Objective.
Retype the rows character for character, beginning with the line that contains "Open settings icon on RoVee node" and ending after the line that contains "pos(18,357)". Leave the pictures out of your copy.

Raw data.
━━━━━━━━━━
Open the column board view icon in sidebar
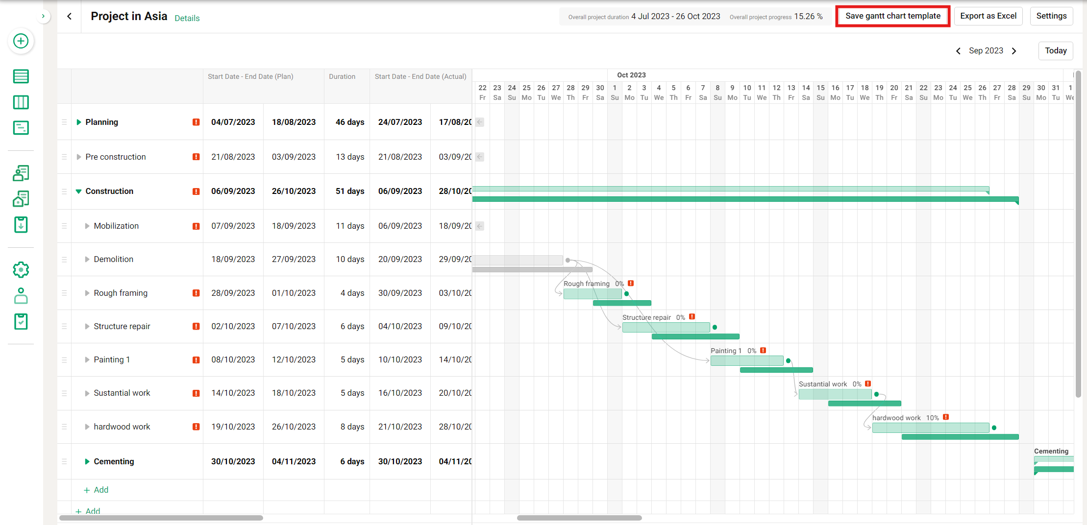The width and height of the screenshot is (1087, 525). pyautogui.click(x=21, y=102)
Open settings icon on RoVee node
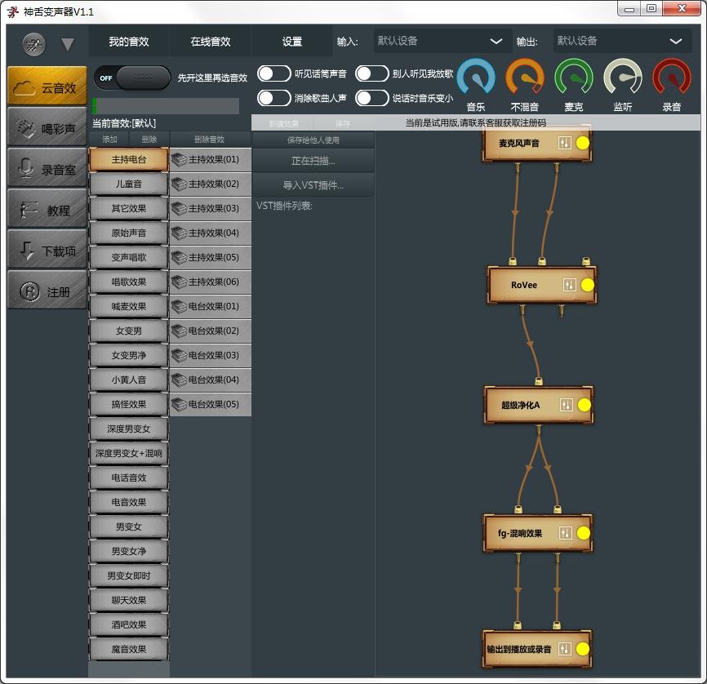The width and height of the screenshot is (707, 684). (x=569, y=285)
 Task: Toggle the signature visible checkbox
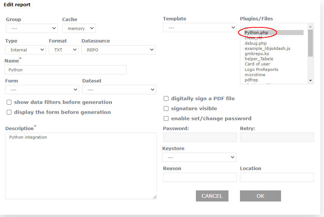click(166, 109)
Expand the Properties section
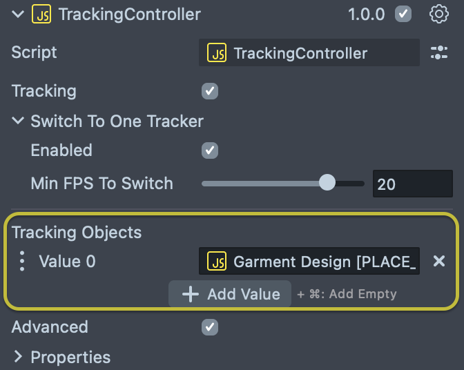 pos(18,357)
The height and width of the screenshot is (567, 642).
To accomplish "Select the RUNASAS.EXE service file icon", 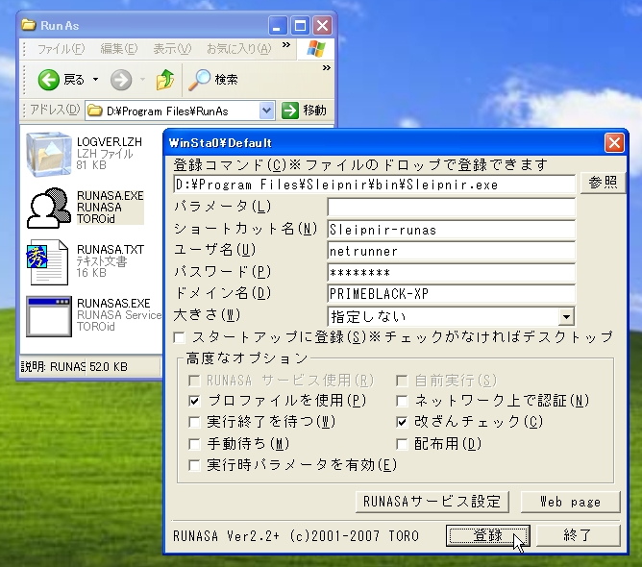I will (48, 316).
━━━━━━━━━━
Solution for this problem.
Open settings icon on RoVee node
The width and height of the screenshot is (707, 684). (x=569, y=285)
 Task: Toggle the signature visible checkbox
click(166, 109)
Expand the Properties section
 pos(18,357)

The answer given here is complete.